Emsal Mahkeme Kararı İstanbul Bölge Adliye Mahkemesi 3. Hukuk Dairesi 2017/2225 E. 2018/1457 K. 26.10.2018 T.

Görüntülediğiniz mahkeme kararı kesinleşmiş bir karardır.

T.C.
İSTANBUL
BÖLGE ADLİYE MAHKEMESİ
3. HUKUK DAİRESİ
ESAS NO : 2017/2116
KARAR NO : 2018/1395
T Ü R K M İ L L E T İ A D I N A
K A R A R
İNCELENEN KARARIN
MAHKEMESİ: İSTANBUL 2. ASLİYE TİCARET MAHKEMESİ
TARİHİ : 01/06/2017
NUMARASI : 2016/160 E – 2017/658 K
DAVANIN KONUSU: Alacak (Ticari Satımdan Kaynaklanan)
KARAR TARİHİ: 22/10/2018
Yukarıda tarafları ve konusu yazılı bulunan dava ile ilgili olarak, ilk derece mahkemesince verilen kararın istinaf edilmesi sebebiyle , dava dosyası üzerinde yapılan inceleme sonunda;
GEREĞİ DÜŞÜNÜLDÜ:
Davacı vekili sunduğu dava dilekçesinde özetle; taraflar arasında elektrik aboneliğine ilişkin sözleşme bulunduğu, müvekkilinden sözleşmeye aykırı olarak kayıp-kaçak bedeli adı altında fazladan tahsilat yapıldığını ileri sürerek KDV dahil 629.266,87 TL’nin davalıdan avans faizi ile birlikte tahsiline karar verilmesini istemiştir.
Davalı vekili cevap dilekçesinde özetle; müvekkiline husumet yöneltilemeyeceğini yasal mevzuat gereğince tahsil edilen bedellerin iadesinin istenemeyeceğini ,talebin haksız olduğunu belirterek davanın reddine karar verilmesini istemiştir.
Mahkemece, yargılama sırasında yürürlüğe giren 6719 sayılı yasanın getirdiği düzenleme sebebiyle davanın reddine karar verilmiştir.
Söz konusu kararı, davacı taraf istinaf etmiştir.
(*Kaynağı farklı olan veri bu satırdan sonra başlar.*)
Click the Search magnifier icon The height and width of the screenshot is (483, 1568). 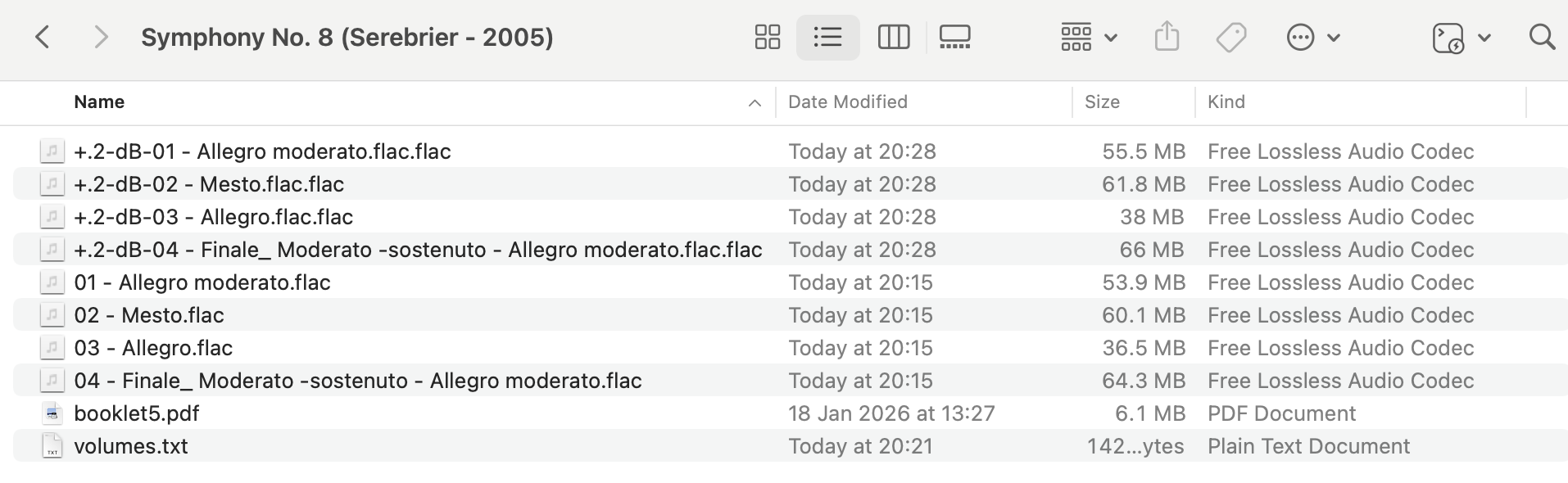[1542, 37]
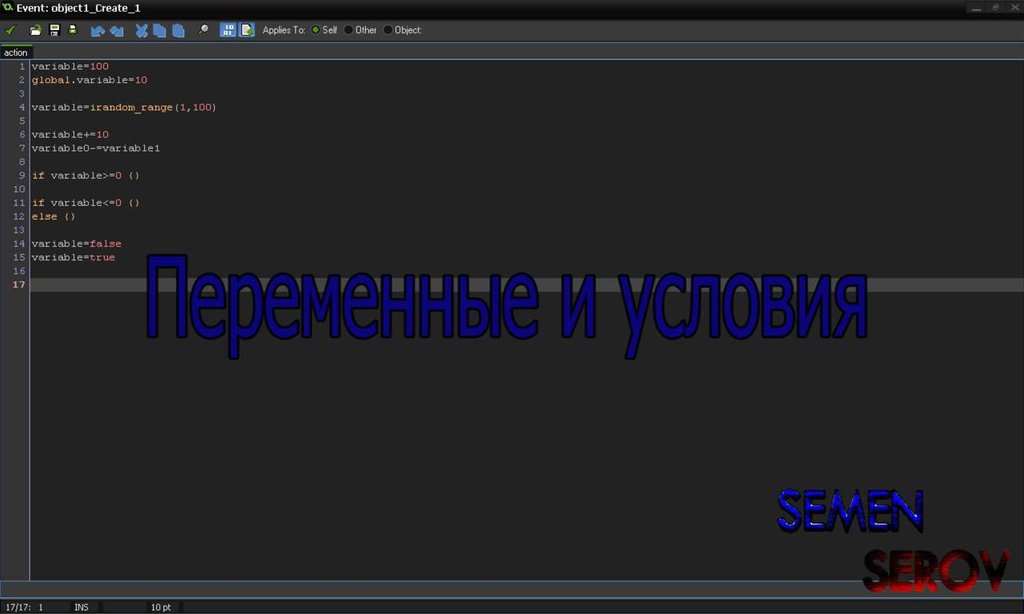
Task: Place cursor on empty line 17
Action: coord(300,285)
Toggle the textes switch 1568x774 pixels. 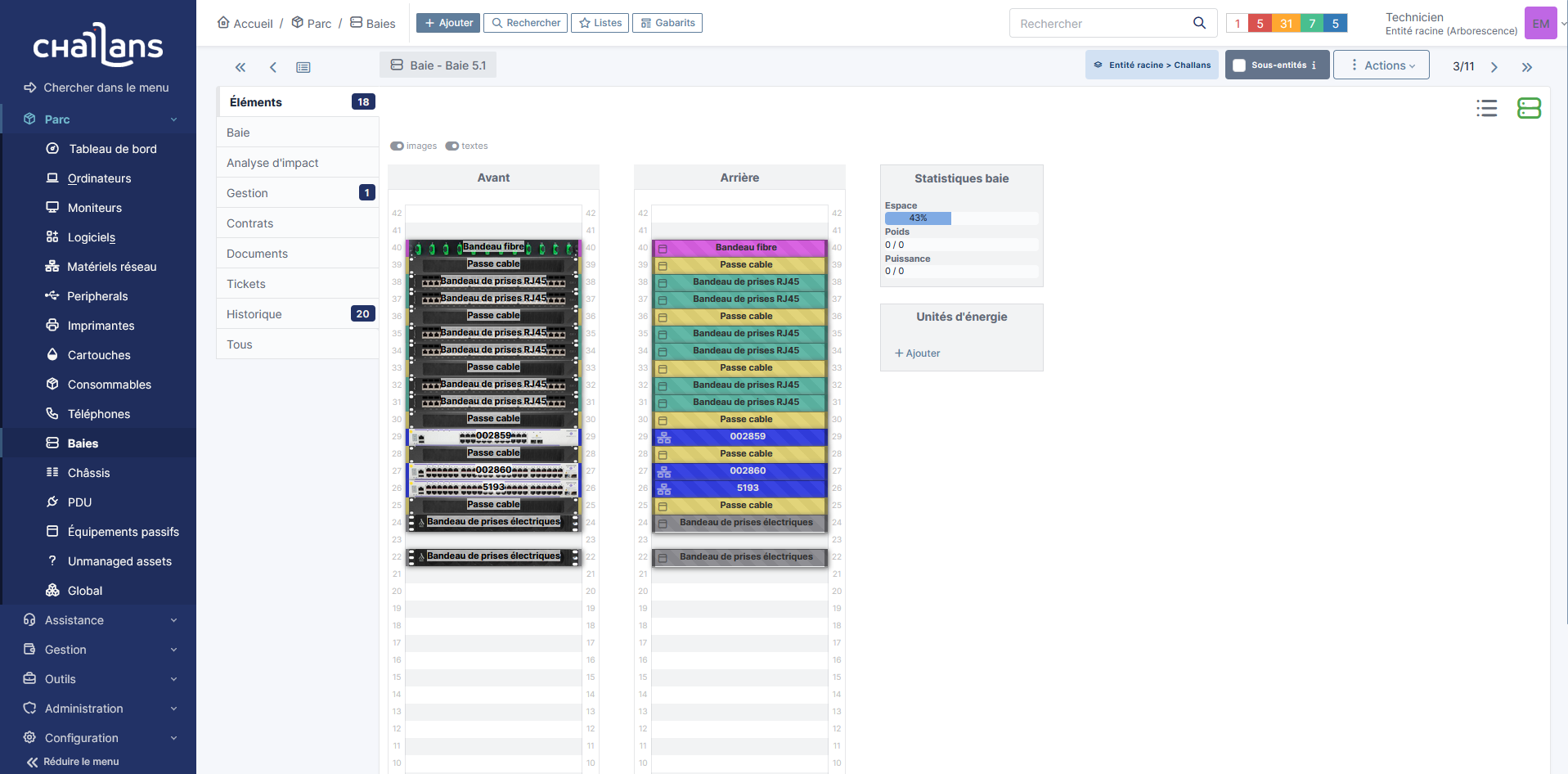[452, 146]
Davacı tarafça , mahkemece Anayasa’ya aykırılık iddiasının ve bekletici mesele taleplerinin değerlendirilmemesi, davanın konusuz kalması sebebiyle esas hakkında karar verilmesine yer olmadığına karar verilmemesi ve davacı lehine vekalet ücretine hükmedilmemesi hususlarının hukuka aykırılık oluşturduğu ileri sürülerek, kararın kaldırılması ve davanın kabulüne karar verilmesi talep edilmiştir.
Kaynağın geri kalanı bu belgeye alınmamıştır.